Today, some local plants are dried by traditional methods that are widely used in the food industry. For example, the basil plant can be dried under appropriate conditions without losing food and vitamins. Since the drying process causes changes in the appearance, composition, and quality of basil, the drying method applied and the effective parameters should be optimized.

Research examining the drying kinetics of basil leaves was studied in tunnel and tray dryers at temperatures of 55, 60, and 65 °C. Basil leaves have been found to dry faster in the tray dryer than in the tunnel dryer. The effective diffusion coefficient of basil leaves was calculated between 2.65 and 5.69·10−10 m2/s. The activation energy for the samples dried in both types of dryers was found to be between 33.21 and 9.03 kJ/mol [1].

In an article evaluating the effect of drying on the structural integrity of basil (Ocimum basilicum L.), drying in an oven at 45 °C, in the air at room temperature, and freeze-drying was compared. The total amount of volatile components of fresh basil leaves decreased significantly during oven drying and freeze-drying. When the flavor quality has been evaluated among the basil leaves dried with different methods, it was understood that the dried samples most similar to the fresh herb were those that were air-dried at ambient temperature [2].

In the study evaluating the effect of the drying method on aroma compounds of basil (Ocimum basilicum L.), convective, vacuum microwave, and combinations have been tried. While the drying kinetics is defined by a two-term exponential model in the convective dryer, it changes linearly up to a critical point and exponentially above this point in the vacuum microwave. To obtain high-quality dried basil, convective pre-drying (40 °C) and post-drying with vacuum microwave (360 W) were determined as the best option (nearly 250 min) [3].

In another research, the necessary optimizations for the protection of the color, aroma, and microbial safety of dried basil have been evaluated. Newly improved drying techniques are discussed to minimize both the valuable compounds and the energy cost of the basil plant. It has been seen that the most economical dryers are the systems improved using solar energy. Studies on the drying of basil and other herbs have been extensively compared in the literature [4, 5].

In the article, the drying behavior of purple basil leaves in the sun, freeze, convective, and microwave oven was investigated, the effects of drying time, speed, and kinetic parameters were investigated. The energy efficiency of different dryers was compared, and a higher drying rate was obtained in microwave drying compared to other methods. When the drying kinetics of basil were examined, it was determined that Henderson and Pabis models were effective in freeze-drying, logarithmic in the sun, Page model in convective and microwave ovens.
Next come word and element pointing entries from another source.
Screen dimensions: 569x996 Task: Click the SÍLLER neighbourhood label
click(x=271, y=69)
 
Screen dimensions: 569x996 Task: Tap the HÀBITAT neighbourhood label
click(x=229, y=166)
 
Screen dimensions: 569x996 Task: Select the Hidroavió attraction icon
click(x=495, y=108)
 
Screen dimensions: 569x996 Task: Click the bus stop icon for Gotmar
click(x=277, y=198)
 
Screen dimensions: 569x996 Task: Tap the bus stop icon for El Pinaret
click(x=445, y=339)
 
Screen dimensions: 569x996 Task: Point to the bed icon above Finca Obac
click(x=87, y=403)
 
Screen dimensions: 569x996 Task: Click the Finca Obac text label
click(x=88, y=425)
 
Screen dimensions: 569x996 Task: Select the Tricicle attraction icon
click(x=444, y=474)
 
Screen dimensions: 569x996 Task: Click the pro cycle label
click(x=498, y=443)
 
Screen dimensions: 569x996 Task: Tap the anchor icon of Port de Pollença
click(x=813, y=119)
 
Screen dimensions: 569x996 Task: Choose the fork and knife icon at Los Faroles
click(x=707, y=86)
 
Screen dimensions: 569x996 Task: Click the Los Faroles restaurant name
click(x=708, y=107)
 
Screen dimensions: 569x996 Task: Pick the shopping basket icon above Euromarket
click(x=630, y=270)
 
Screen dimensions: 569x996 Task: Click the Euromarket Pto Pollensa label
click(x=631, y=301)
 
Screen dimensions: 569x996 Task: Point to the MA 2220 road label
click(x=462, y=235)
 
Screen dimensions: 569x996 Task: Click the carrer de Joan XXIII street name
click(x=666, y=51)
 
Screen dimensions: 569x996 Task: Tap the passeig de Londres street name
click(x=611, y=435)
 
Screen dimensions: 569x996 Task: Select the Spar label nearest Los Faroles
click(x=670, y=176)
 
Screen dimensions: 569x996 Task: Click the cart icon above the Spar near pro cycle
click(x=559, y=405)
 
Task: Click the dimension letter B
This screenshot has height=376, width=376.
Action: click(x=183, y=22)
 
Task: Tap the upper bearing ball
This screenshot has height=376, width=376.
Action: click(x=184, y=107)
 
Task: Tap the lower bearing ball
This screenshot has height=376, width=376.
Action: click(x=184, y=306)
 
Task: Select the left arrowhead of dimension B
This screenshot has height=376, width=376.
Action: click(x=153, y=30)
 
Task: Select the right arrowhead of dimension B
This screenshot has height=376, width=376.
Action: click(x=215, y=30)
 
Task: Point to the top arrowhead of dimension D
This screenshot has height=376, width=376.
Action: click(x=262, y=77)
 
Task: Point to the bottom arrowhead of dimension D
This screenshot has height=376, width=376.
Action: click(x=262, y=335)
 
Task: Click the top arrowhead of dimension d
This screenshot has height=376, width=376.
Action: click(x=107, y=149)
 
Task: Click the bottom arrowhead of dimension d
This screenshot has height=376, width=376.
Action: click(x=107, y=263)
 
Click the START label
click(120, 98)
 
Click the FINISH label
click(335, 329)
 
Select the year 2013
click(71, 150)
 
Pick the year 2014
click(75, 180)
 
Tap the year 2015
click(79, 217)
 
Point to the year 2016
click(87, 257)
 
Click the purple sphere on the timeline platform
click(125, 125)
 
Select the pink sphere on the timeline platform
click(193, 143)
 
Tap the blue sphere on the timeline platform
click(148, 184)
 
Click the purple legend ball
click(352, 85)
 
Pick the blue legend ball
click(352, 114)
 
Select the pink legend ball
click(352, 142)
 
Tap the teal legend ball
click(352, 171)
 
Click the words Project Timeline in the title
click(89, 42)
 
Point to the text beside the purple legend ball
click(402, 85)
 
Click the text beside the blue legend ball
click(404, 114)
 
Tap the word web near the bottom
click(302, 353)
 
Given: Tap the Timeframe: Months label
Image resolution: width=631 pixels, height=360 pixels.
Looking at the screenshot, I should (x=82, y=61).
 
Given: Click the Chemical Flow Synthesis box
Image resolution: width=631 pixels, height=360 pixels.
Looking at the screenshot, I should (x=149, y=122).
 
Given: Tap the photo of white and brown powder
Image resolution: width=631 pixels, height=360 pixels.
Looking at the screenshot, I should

The effective diffusion coefficient values of purple basil leaves were calculated between 1.62·10−9 and 7.09·10−8 m2/s [6].

In a study using artificial neural networks and fuzzy logic methods, the drying behavior of basil seed mucilage in an infrared dryer was modeled. The variation of moisture content with drying time has been evaluated depending on the radiation power, mucilage thickness, and surface distance. By using experimental data, it has been determined that artificial neural networks and fuzzy logic simulations gave successful results according to statistical analysis results [7].

Energy savings have been achieved by optimizing processes with the development of new dryers and modification of existing systems [8]. With the advanced exergy analysis, inefficiencies in the energy system were determined quantitatively and qualitatively [9]. To evaluate the performance of the energy system from a thermodynamic and economic point of view, its real potential for improvements and system parameters should be used effectively [10].

In another study investigating the drying kinetics, the mass transfer equation was solved analytically by considering concentration-dependent shrinkage and dehumidification at a constant rate [11]. Besides, in another research conducted by drying foods, the priority is that they do not lose their freshness, color, and vitamin value. Therefore, air temperature, velocity, and system parameters need to be optimized well [12].

In an article that dried basil leaves at 45, 55, and 65 °C air temperatures using different drying methods, the effective diffusion coefficient was calculated between 4.54·10−10 and 1.08·10−9 m2/s. The activation energy was found to be between 38.54 and 20.32 kJ/mol with the help of the Arrhenius relation [6]. In another research, basil leaves were dried using different techniques at 55, 60, and 65 °C air temperatures, and the drying kinetic models were compared with the help of statistical approaches. It has been determined that basil leaves dry faster in the tray dryer. The logarithmic equation of the kinetic model compatible with the experimental data was obtained at the highest R2 values. The effective diffusion coefficient calculated for basil leaves was found to be between 2.65·10−10 and 5.69·10−10 m2/s. The activation energy calculated using the Arrhenius relationship was found to be between 33.21 and 9.03 kJ/mol [13].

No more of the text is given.